TASK DESCRIPTION: Could you copy out the entries from the line containing "Open the Chassieu Rugby team name link" through the line containing "This screenshot has", reproducing each line precisely but omitting the pictures?

INFORMATION SHOWN:
^^^^

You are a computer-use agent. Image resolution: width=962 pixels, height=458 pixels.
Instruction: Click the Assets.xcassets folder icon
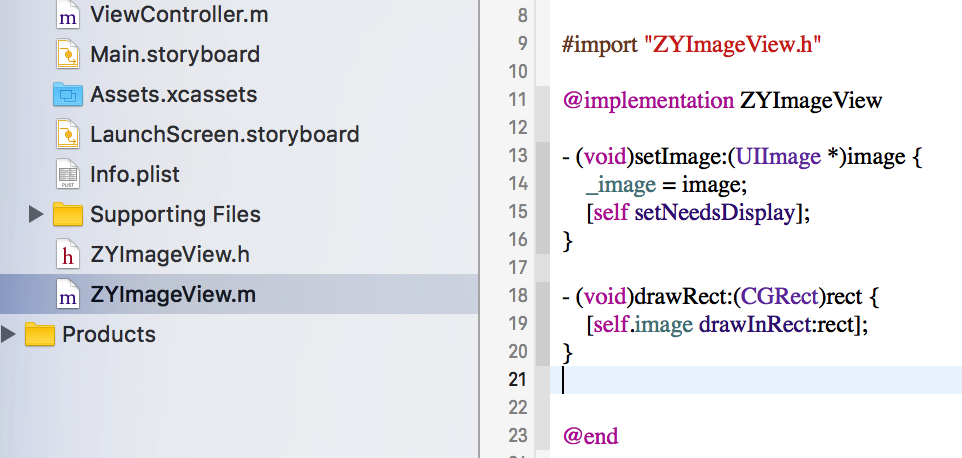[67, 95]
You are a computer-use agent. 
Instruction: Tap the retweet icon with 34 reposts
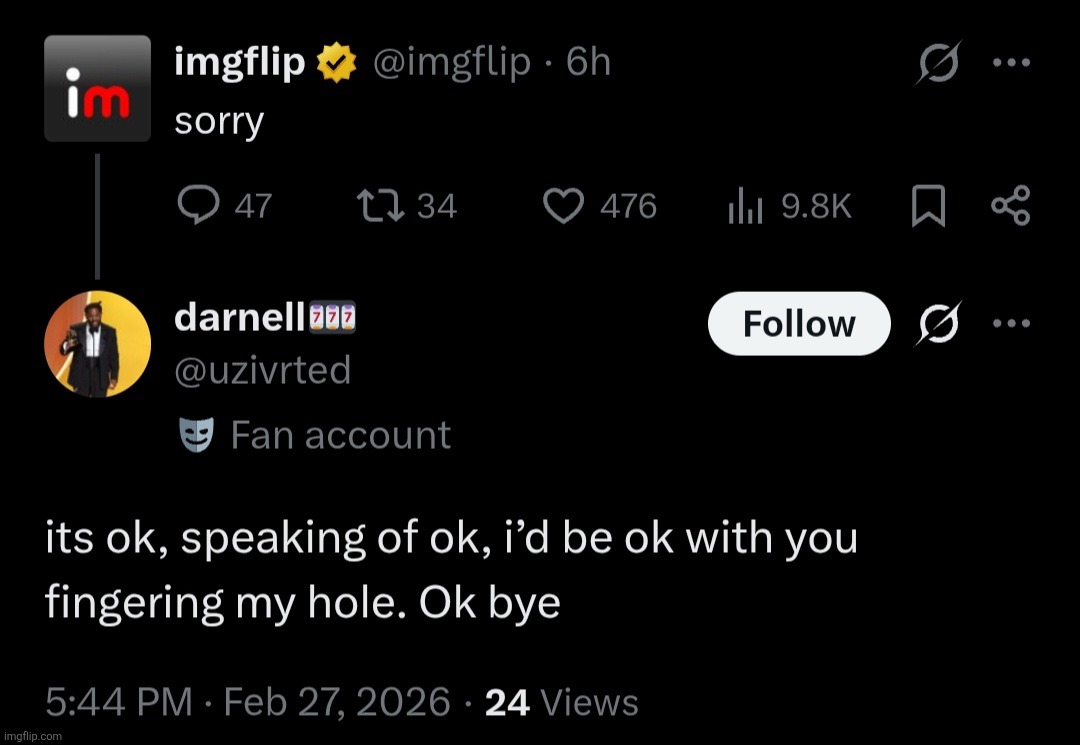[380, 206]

^^^^

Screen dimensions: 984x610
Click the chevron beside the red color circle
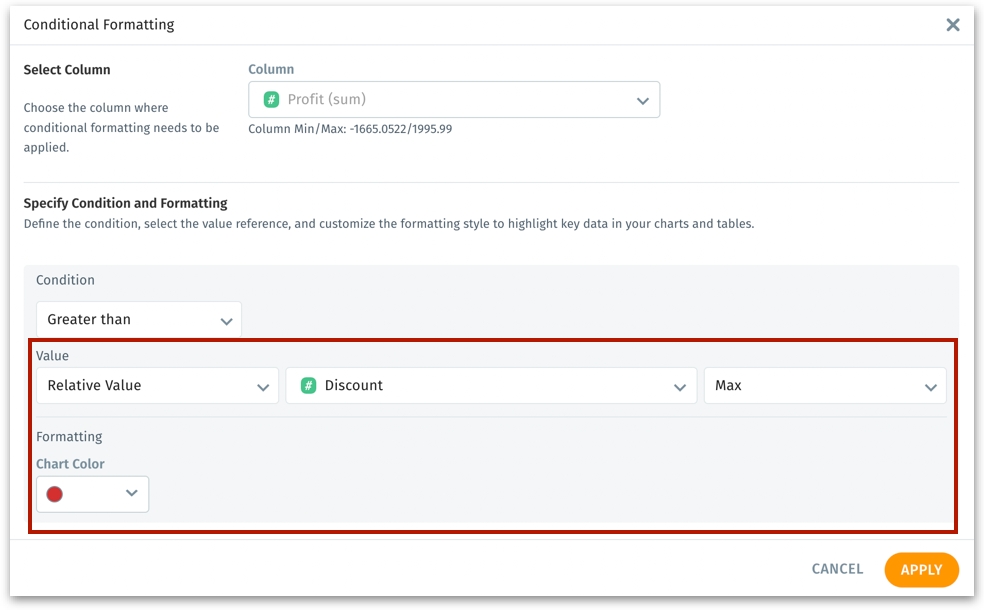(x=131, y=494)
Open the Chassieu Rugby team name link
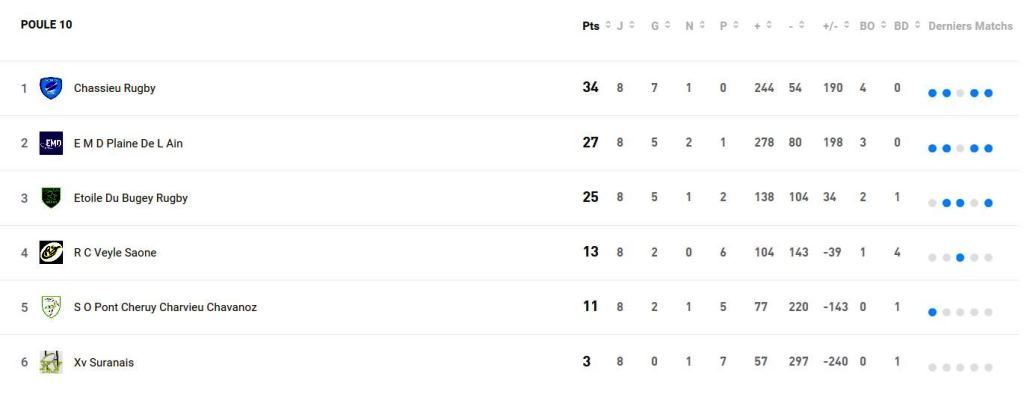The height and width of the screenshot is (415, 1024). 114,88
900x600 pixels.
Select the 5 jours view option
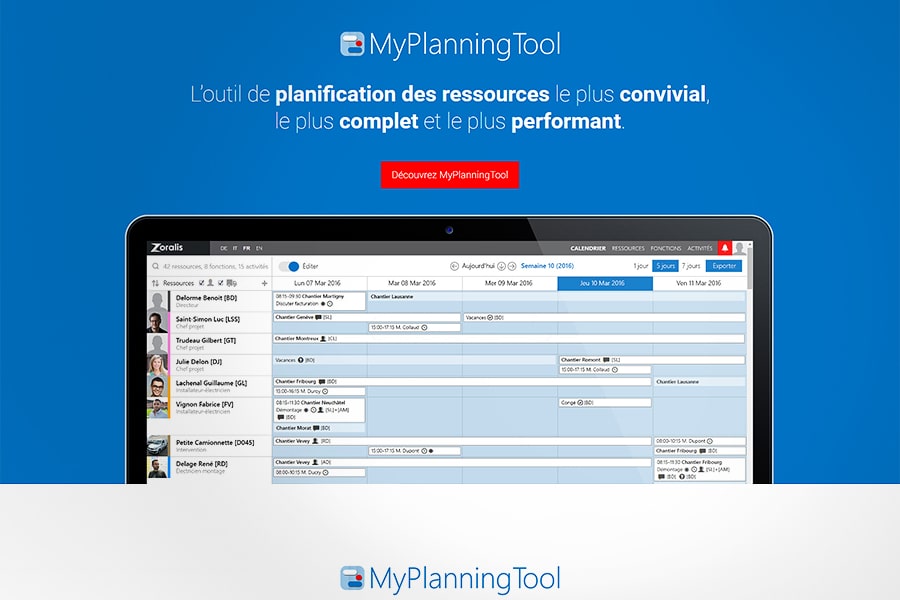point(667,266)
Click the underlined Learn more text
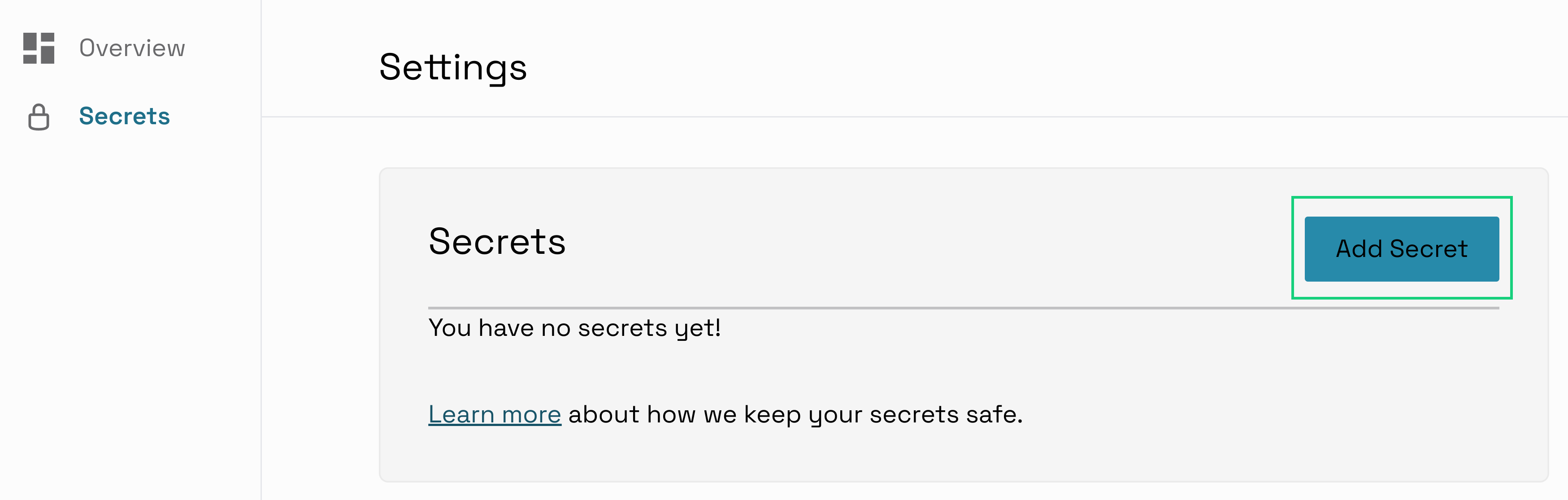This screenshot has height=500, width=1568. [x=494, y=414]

^^^^

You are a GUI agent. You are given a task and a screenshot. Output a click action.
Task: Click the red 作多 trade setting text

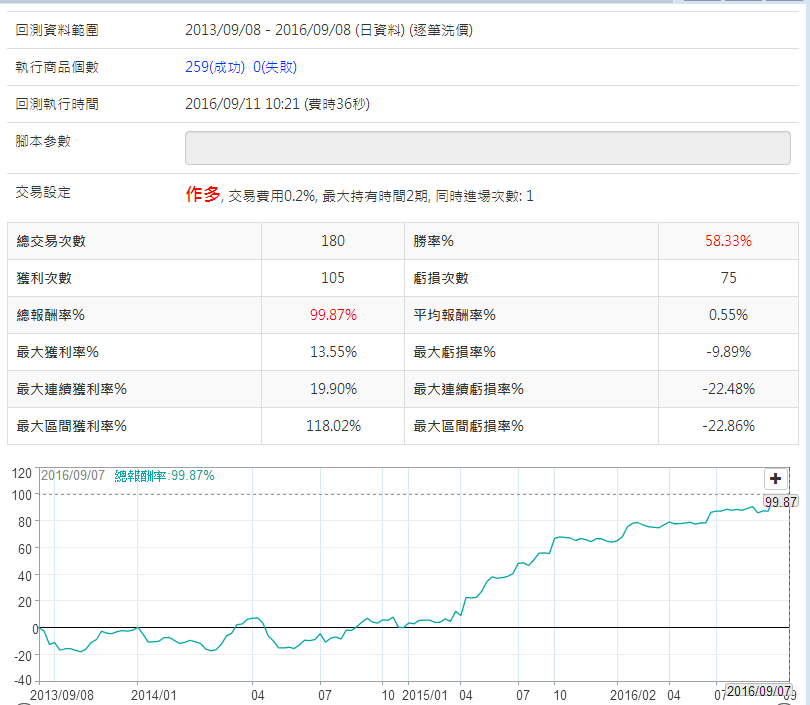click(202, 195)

^^^^

WRITTEN RESPONSE:
Open the Chassieu Rugby team name link
The height and width of the screenshot is (415, 1024). 114,88
900x600 pixels.
Select the 5 jours view option
point(667,266)
Click the underlined Learn more text
This screenshot has height=500, width=1568. [x=494, y=414]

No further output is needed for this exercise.